Southmead is a northern suburb and council ward of Bristol, in the south west of England, bordered by Filton in South Gloucestershire and Monks Park, Horfield, Henleaze and Westbury on Trym.

The River Trym rises in Southmead and flows south west through Badock's Wood, a Local Nature Reserve. There is a round barrow near the northern end of the wood, and a Site of Special Scientific Interest, Pen Park Hole.

History
Southmead was a manor of the parish of Westbury on Trym. The manor house, mentioned in a document of 1319, was near the south end of what is now Southmead Road. Most of the estate of  was sold in the late 19th century. By 1888 Southmead was a small hamlet on Southmead Road. Southmead Hospital, formerly the Barton Regis Workhouse, was opened there in 1924.

Large-scale development of the area started in 1931, when the Bristol Corporation built 1,500 houses to the north of Southmead Road, partly to house families cleared from the slums of central Bristol, and partly to address the housing shortage at the time. A further 1,100 houses were built after the Second World War. Since the Second World War, a reference has often been made by the local community, to the 'pre-war estate' of Southmead and the 'post-war estate', with locals also referring to them as "the old estate" and "the new estate".

Southmead today

The centre of Southmead is along Greystoke Avenue, a wide road with grassy areas some distance to the north of the original hamlet on Southmead Road. The area to the south and west falls within Westbury-on-Trym and Henleaze ward since the last boundary review and further to the May 2016 elections. Parts of Southmead to the south east of Southmead Road, including the hospital, are in Horfield ward.

Social issues
Efforts have been made to improve the area's social problems and implement environmental improvements, many of which have been successful. Social policies have led to a more mixed housing offer and to some gentrification, with improved infrastructure and local services. The right to buy has led to an increased transfer of housing provision from tenanted to owner-occupation. Major employment hubs at Filton, MOD Abbey Wood and the increase of services at Southmead Hospital have brought increased affluence and opportunity to the area. A greater selection of shops and facilities have come to the area, allowing those on limited incomes to access food more cheaply and readily. Whilst Southmead as an area looks and feels as though it is improving, it still experiences some deprivation. The central part of Southmead still sits within the most 10% deprived areas of England, and the south west of the ward since 2015 now falls within the bottom 10-20% most deprived areas. Ongoing social policies and economic impacts are taking time to incrementally improve the area.

Residents have good geographical access to services. Despite there having been some transfer of public services away from physical resources to more central, virtual and internet based services; there is still a small police facility at the hospital and a fire station on Southmead Road. Bus services, whilst sometimes locally critiqued, are accessible and more frequent as compared to some other areas of the City. A frequent service connects residents to the Gloucester Road area, City Centre and Cribbs Causeway for shopping. The nearest station is  away at Filton Abbey Wood.

There is provision of health services with a doctor's surgery on Ullswater Road and at the art-deco style Greenway Centre. A regional hospital, and A&E facility can be found at Southmead Hospital. The Lannercost provides facilities for those with physical and learning impairments. There are a selection of care homes and sheltered accommodation about the ward area. Despite access to health facilities Southmead still has poor health outcomes, with life expectancy at 77 years, five years lower than neighbouring Henleaze and above some areas such as the Bedminster at 76.4 years.

The area is well served with a range of local parks and sporting facilities. There is a private members' sports club at David Lloyd near Badock's Wood.
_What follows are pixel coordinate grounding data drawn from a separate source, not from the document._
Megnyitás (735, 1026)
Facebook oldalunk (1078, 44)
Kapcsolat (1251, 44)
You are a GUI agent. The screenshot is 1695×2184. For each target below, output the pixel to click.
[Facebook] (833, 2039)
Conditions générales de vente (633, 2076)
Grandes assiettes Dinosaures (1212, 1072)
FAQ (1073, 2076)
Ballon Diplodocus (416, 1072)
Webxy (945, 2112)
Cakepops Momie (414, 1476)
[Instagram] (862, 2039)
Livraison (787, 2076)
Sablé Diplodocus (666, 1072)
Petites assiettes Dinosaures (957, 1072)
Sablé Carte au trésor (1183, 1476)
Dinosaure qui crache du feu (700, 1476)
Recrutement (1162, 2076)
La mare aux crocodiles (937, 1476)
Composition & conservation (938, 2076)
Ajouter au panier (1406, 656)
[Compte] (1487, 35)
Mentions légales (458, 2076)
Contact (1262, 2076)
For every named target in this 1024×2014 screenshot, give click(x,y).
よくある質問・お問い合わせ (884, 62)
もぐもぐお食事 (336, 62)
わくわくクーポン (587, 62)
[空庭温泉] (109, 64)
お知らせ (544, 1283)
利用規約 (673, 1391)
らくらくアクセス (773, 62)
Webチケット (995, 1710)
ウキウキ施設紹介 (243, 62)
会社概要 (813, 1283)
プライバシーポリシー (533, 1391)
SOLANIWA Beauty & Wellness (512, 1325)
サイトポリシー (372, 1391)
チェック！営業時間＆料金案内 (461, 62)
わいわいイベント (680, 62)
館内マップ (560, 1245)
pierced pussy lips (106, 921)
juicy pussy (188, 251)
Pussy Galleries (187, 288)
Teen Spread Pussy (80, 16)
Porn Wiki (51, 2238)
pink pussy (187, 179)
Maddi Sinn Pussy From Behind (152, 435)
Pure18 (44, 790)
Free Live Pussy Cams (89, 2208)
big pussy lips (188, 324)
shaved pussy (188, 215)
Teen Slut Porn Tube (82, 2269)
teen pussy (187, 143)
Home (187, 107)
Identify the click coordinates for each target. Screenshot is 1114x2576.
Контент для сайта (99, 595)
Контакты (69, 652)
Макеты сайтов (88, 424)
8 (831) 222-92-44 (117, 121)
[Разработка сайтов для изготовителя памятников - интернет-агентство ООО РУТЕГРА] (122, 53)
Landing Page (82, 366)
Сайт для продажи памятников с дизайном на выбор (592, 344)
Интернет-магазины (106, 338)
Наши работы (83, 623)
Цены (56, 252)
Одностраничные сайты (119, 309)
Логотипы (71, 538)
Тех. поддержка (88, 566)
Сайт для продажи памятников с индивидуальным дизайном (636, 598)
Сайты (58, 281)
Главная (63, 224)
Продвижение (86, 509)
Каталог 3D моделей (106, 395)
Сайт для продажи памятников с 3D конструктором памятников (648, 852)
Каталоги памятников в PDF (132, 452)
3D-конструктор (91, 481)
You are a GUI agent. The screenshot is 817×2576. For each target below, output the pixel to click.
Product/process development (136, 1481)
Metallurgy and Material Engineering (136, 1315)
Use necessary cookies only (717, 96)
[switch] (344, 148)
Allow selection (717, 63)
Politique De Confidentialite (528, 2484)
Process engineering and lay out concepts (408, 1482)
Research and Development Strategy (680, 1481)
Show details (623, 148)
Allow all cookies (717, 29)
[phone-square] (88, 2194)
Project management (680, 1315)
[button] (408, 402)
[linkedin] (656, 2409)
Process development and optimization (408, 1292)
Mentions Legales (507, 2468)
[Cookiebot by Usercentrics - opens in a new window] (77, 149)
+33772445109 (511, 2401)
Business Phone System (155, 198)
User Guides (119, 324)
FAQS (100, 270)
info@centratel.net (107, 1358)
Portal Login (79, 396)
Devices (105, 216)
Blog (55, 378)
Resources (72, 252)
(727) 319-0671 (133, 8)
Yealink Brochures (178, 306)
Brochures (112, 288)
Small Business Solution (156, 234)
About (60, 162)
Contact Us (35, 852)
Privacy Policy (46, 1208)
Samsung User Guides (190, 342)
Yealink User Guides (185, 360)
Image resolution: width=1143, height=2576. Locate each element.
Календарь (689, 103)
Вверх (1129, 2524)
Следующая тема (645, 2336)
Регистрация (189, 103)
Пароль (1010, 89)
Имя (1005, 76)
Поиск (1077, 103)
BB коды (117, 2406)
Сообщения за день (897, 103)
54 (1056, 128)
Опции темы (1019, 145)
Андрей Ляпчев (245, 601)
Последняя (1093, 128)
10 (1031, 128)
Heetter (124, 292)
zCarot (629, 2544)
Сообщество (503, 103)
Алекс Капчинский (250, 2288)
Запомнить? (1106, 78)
There are sports pitches and a gym at Greenway Centre to the south east, and pitches at Charlton Mead to the east. Filton Golf Course abuts Southmead to the north east. There is an MUGA and Adventure Playground off Doncaster Road. There are also play areas off of Glencoyne Square, Charlton Mead and Greystoke Avenue. A mile to the south of Southmead is Horfield Sports Centre with public access to 3G pitches, gym, sports Hall and a swimming pool. Blaise Castle, Coombe Dingle and Kingsweston House offer good green open space only a few miles away.

There is ready access to children's provision through a selection of primary schools at Baddocks Wood, Little Mead and Fonthill. Baddocks Wood Children Centre complements Early Year's provision to the south of the area.

Social cohesion
Southmead has historically had adverse press due to community safety. As with any area there have been mixed experiences by residents and visitors. The area is said by locals to be "a great place [with] ... a strong sense of community spirit, lots of community activity and lots of optimism for the future." The local neighbourhood plan says "our vision is that Southmead is known as a great place for everyone to live, a strong community where residents work together, inspire each other and people of all ages have the skills and confidence to achieve their full potential". This plan was the outcome of significant community consultation and planning. Two of the nine strands of the community plan target community safety and strengthening the community (including inclusion and cohesion). The Southmead Development Trust (SDT) co-ordinates and oversees the plan.